This is the bird box that is shown at It is on the side of a house in Cambourne, about 8 miles west of Cambridge, in the UK.

When I put a camera in this bird box last year, I was not optimistic. Expecting to capture nothing more than the inside of an empty box, there didn’t seem much point in spending any significant sum of money on a camera. I decided to see how well I could get it working for how little money.

Two cameras for £21.66 doesn’t scream quality, but they are able to manually focus down to a few cm. Being cheap and nasty also means they won’t have an infra-red filter on the lens, which means I can illuminate the box at night with a light the beaks can’t see.

I picked one and sawed off the mounting at the bottom, knocked up a 3d printed housing to fit it in the apex of the bird box roof, and fitted some cheap Ebay IR LEDs.

A mess of wires being put into the 3d printed camera mount.
Cheap and nasty does it every time

This is the camera and LED housing mounted in the bird box:

Looking up into the box with the mounting fitted.
Looking upwards into the roof of the box

On the outside is the 3d printed box which holds the interface to the cable that goes into the house and the drivers for the LEDs. I actually had a proper PCB made with a D/A for the microphone but I never wired it up because I’m lazy. That’s why there is no sound. Sorry.

The interface box with unused D/A.

The LED controls and USB for the camera share a length of CAT-5 cable into the house, where they plug into the Raspberry Pi, which has an ethernet connection to the router.
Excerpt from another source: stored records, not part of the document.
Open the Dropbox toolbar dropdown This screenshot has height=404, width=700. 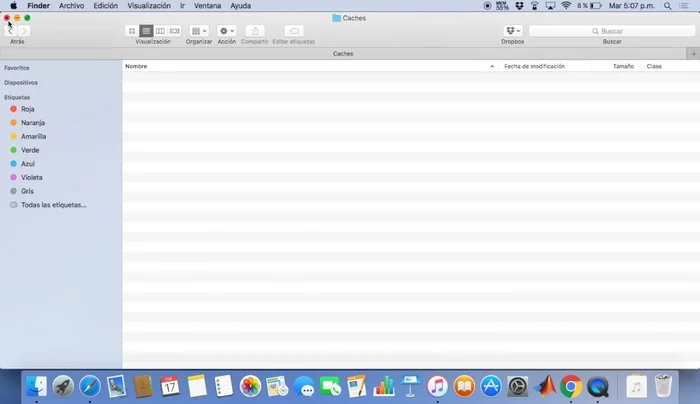click(x=512, y=31)
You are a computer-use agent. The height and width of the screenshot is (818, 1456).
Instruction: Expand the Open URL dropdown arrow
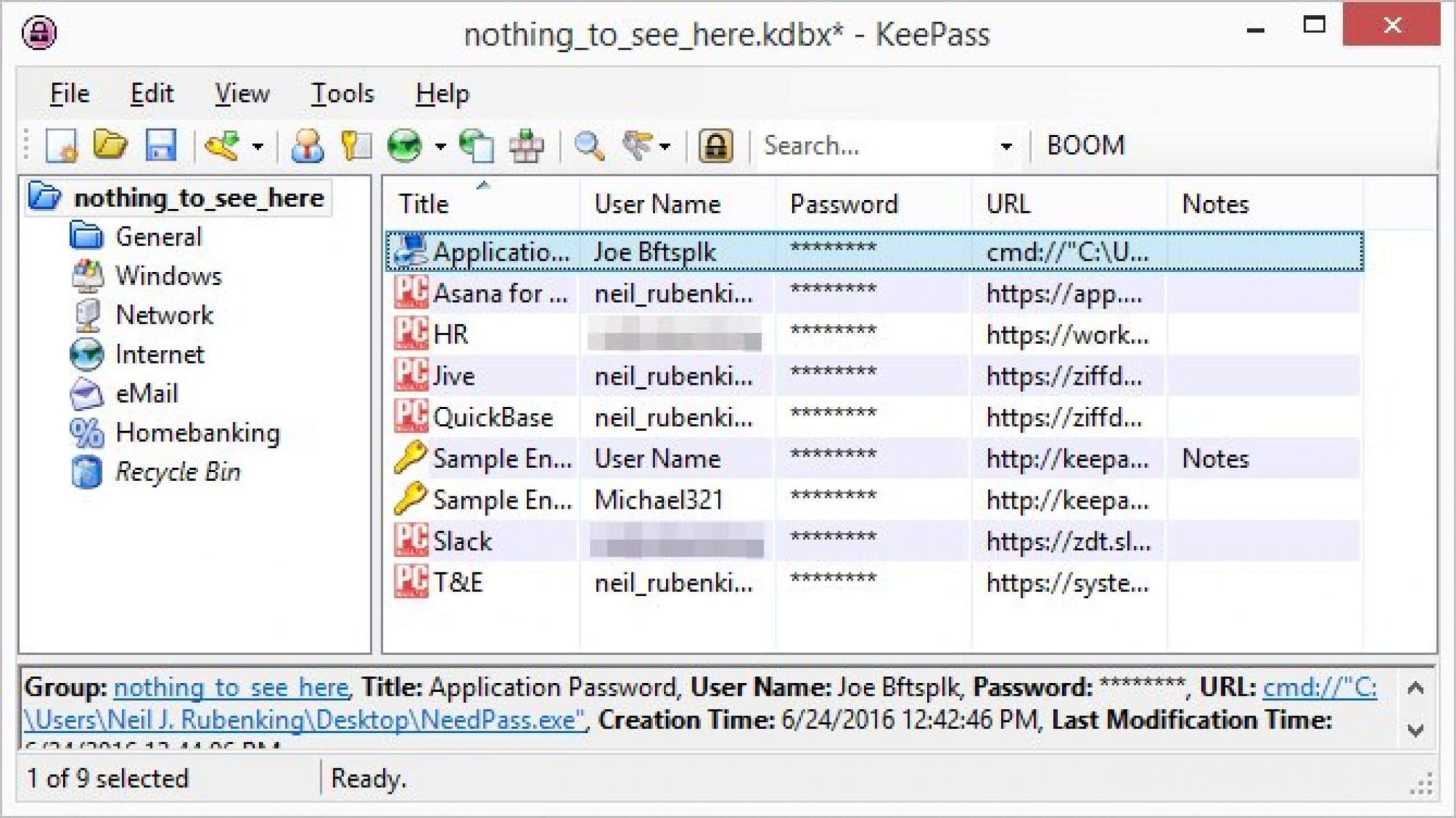pyautogui.click(x=440, y=147)
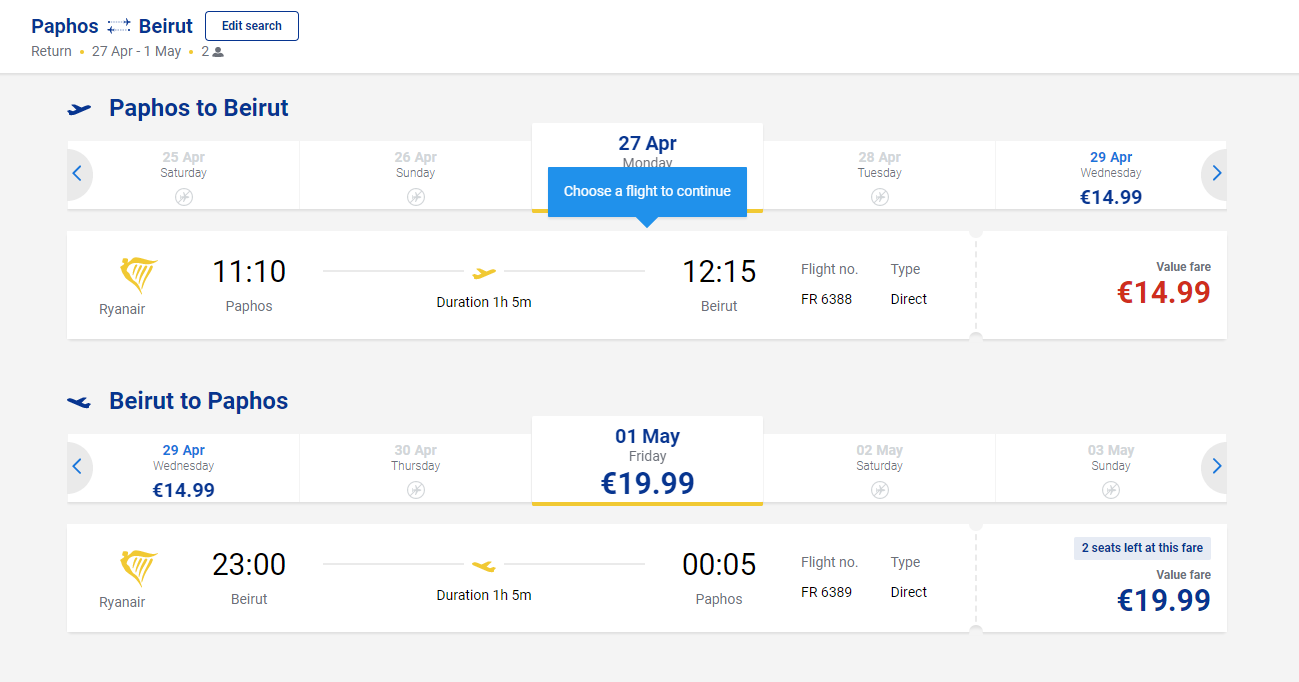This screenshot has height=682, width=1299.
Task: Click the Ryanair logo on the outbound flight
Action: 139,275

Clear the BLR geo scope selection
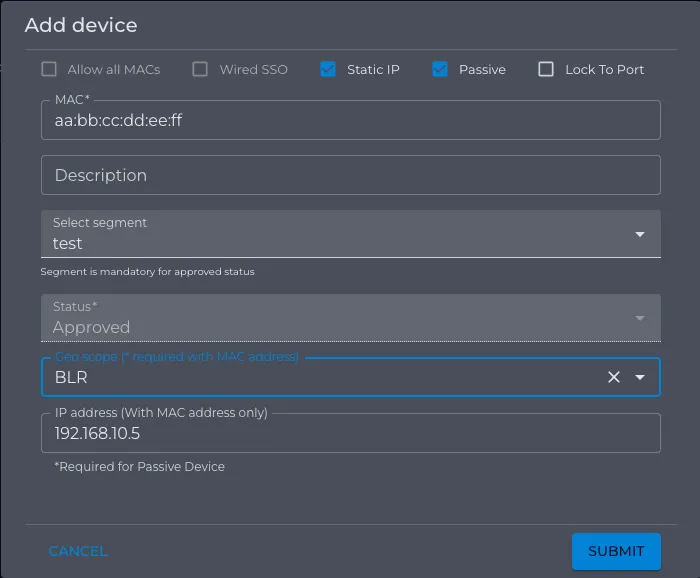pos(614,377)
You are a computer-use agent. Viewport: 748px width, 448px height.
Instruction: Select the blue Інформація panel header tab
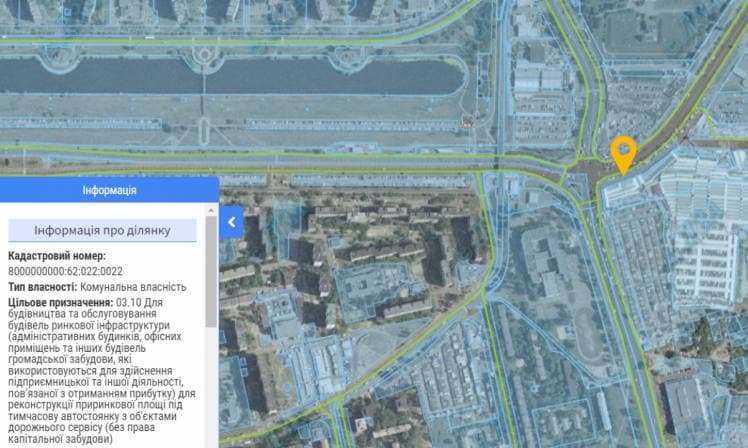tap(109, 190)
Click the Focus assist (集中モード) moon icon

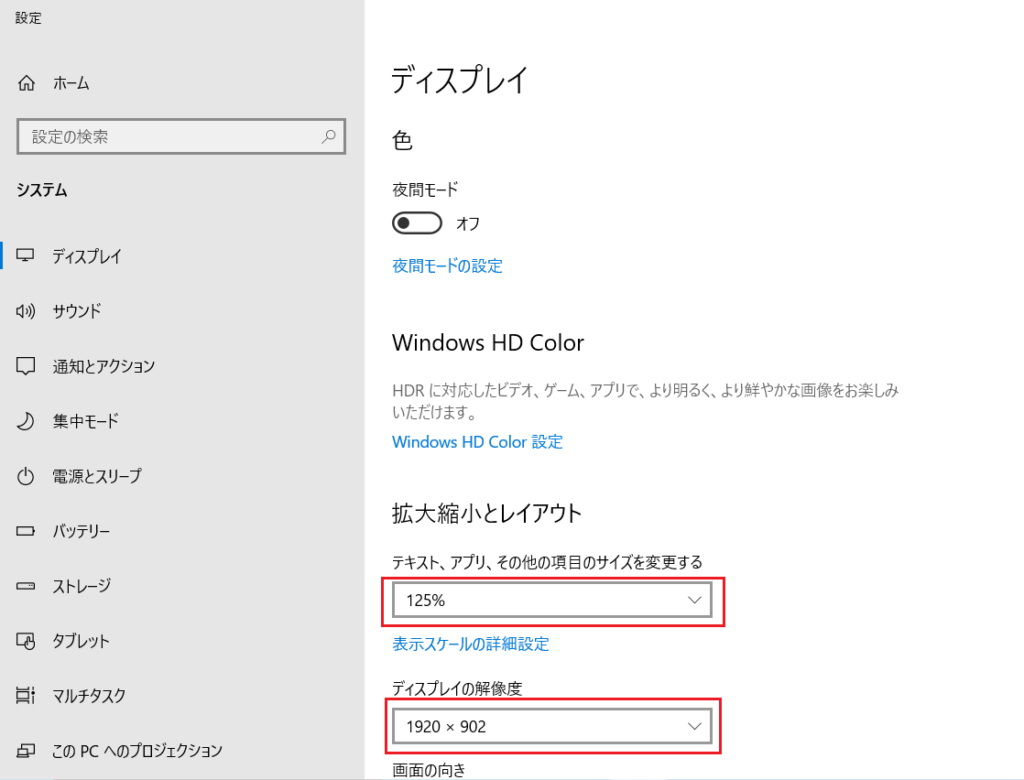27,421
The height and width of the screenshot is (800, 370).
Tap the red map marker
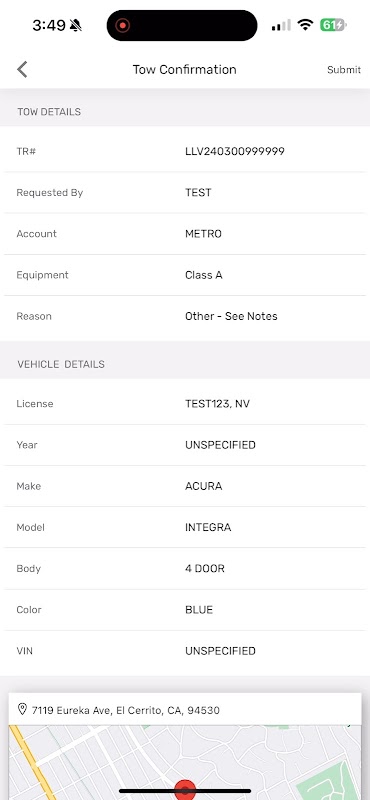coord(185,789)
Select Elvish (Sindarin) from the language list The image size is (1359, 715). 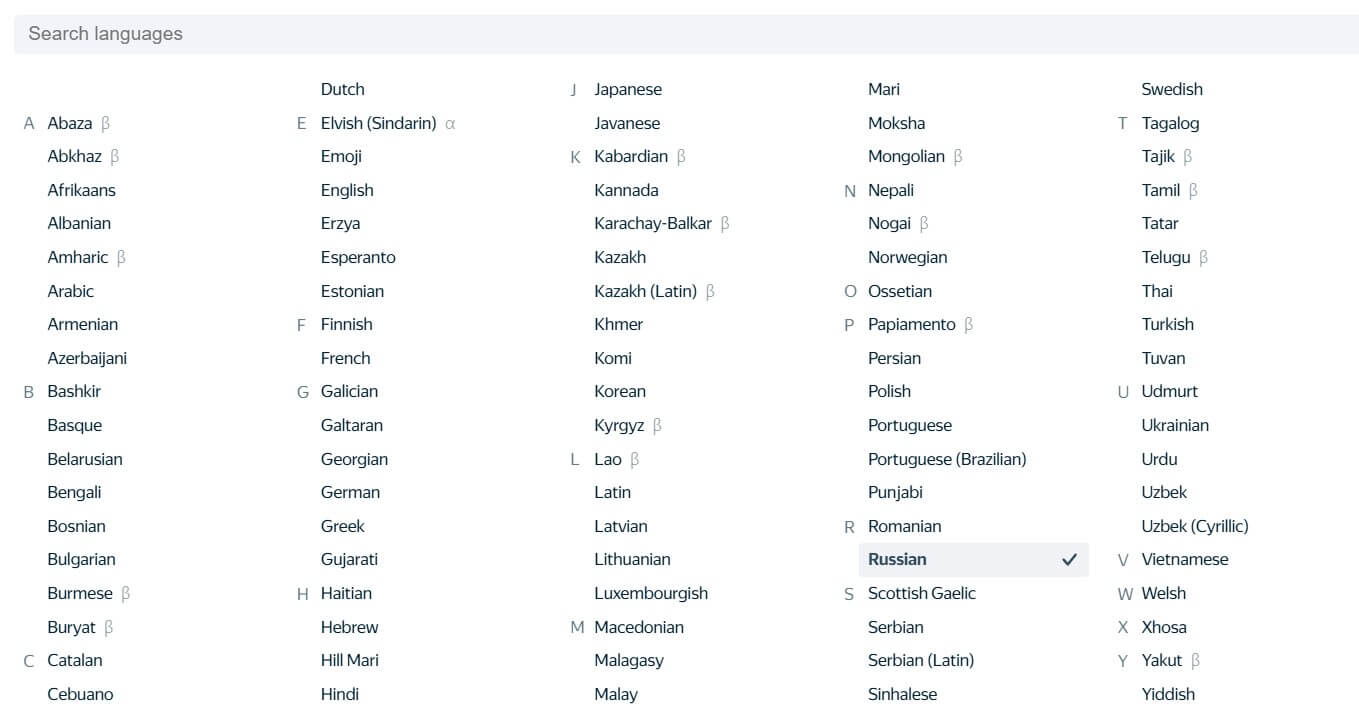point(378,123)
And that’s the hardware. Total cost probably around £75, including custom made PCBs, which were ridiculously cheap. I mean like stupidly cheap – around £5 for 5 PCBs, including delivery from China. Anything clever is done in software, including stuff to improve the performance of the (frankly substandard) parts I used. Next year I’ll replace it with decent kit, including a camera that isn’t shit.